Archive for June 2012

The Failed State Next Door

June 28, 2012

The USA can feel like a safe bastion with oceans on either side that’s far from basket-case nations filled with terror and war. But if you read anything about Mexico this year, read Williams Finnegan’s story in the New Yorker called The Kingpins.

His story is very powerful and very sad as it focuses on what’s happening to the Mexican city of Guadalajara. But it’s not just there, it’s all over Mexico that violent criminal militias are turning the place into a frightening, lawless country.

Stories of dozens of dismembered or beheaded corpses being dumped in piles to send messages of terror are happening in Guadalajara, Monterrey, Puerta Vallarta, and so on. Tijuana is only 20 miles from my front door but I haven’t been there in years. You can imagine why.

The article talks about how authorities cannot be trusted to tell anything but lies and half lies.

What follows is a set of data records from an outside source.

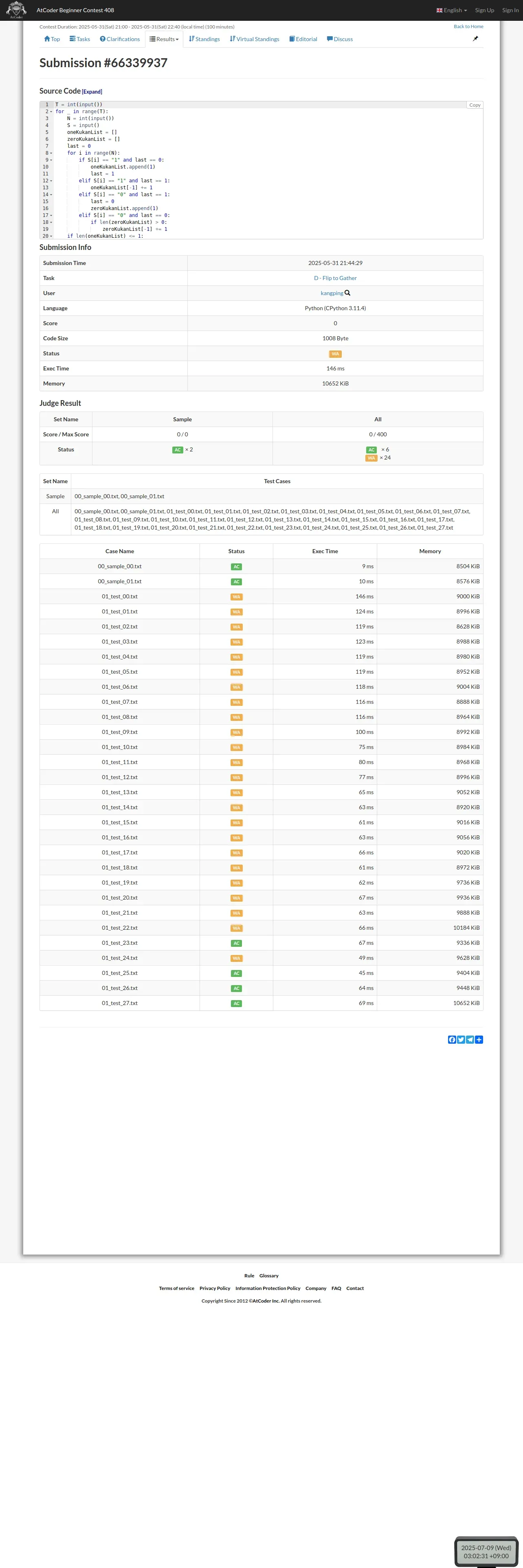Share submission via Telegram icon
The width and height of the screenshot is (523, 1568).
[x=470, y=1040]
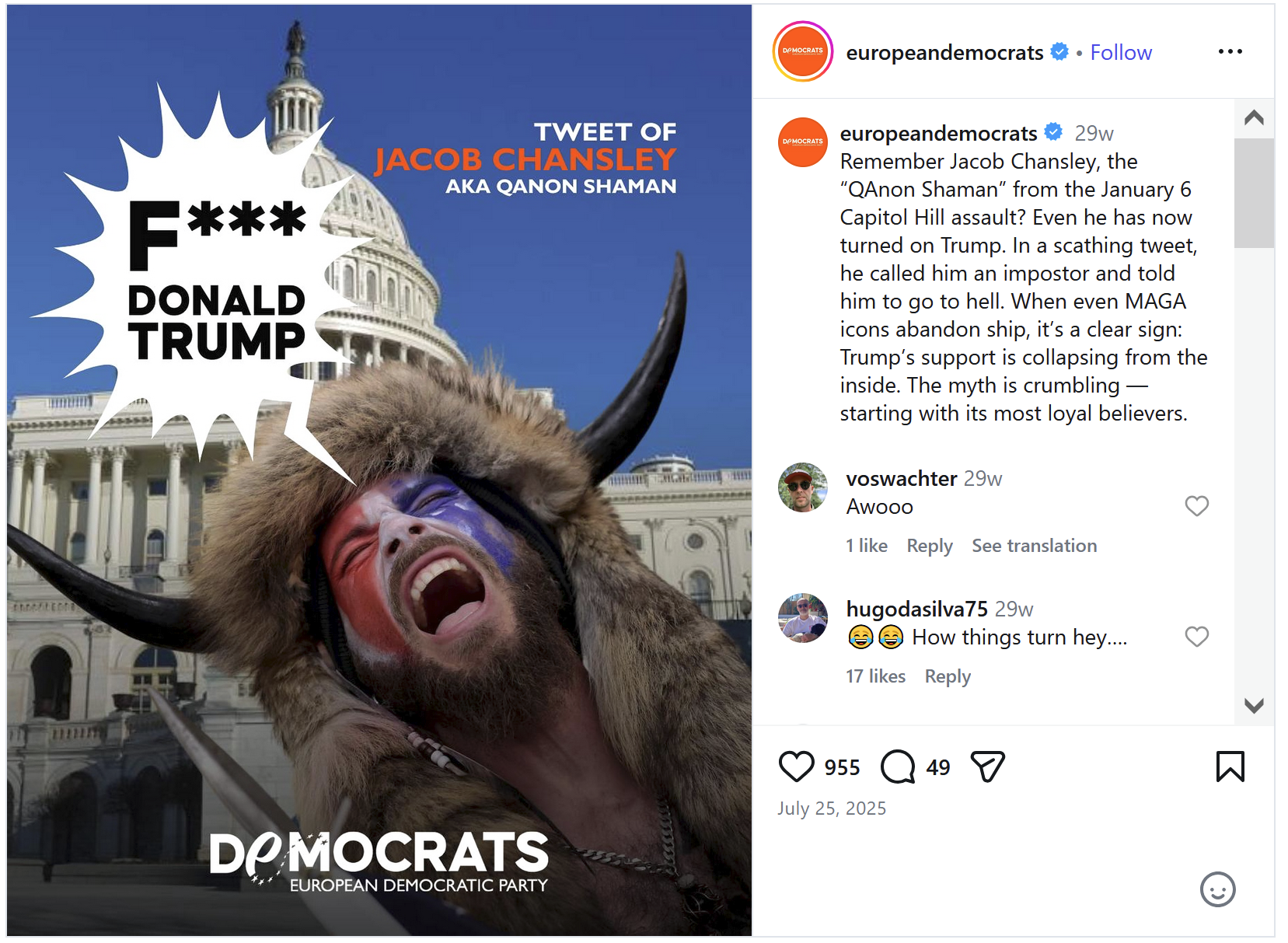Image resolution: width=1288 pixels, height=943 pixels.
Task: Click the comments scrollbar thumb
Action: (1253, 193)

Every seeming truth is merely a pantalla, a screen to hide the real agenda of people in the employ of warlords who profit from drugs, kidnapping, and above all terror.

The USA has spent its time worrying about events and governments thousands of miles away in the Middle East and Central Asia. But I wonder when the focus of our armed foreign policy will be the failed state to the south, where authority and government are empty shells and large crime syndicates are just as powerful and destabilizing as the Taliban.

The saddest comment may have been one from a man who spoke of how peace may only come when El Chapo, the leader of the Sinaloa Cartel, can take over the country.

After reading the article, I pray for Mexico and hope something will save it.

Living in the Light

June 27, 2012

I live east in the time zone and days aren’t very long even on the longest days of the year. The coast of California takes a sharp turn west as it heads north and I’m as far south as you can be. Reno is further west than LA and even LA is further west than San Diego. They must get a whole extra hour of daylight in San Francisco.

I have memories of late daylight in Minnesota and even later light in Ireland, where I once visited in the summer. I could hitchhike into a town, get there at ten at night and still have enough daylight to find a place to stay.

I remember a man who talked about the earliest recordings of hillbilly music, collected by an anthropologist who wandered the Appalachian hollers to coax the locals to play their instruments into his microphone. The man wondered about those musical rustics, to whom the time of day meant very little because you got up when the sun rose and went to bed when it disappeared below the horizon.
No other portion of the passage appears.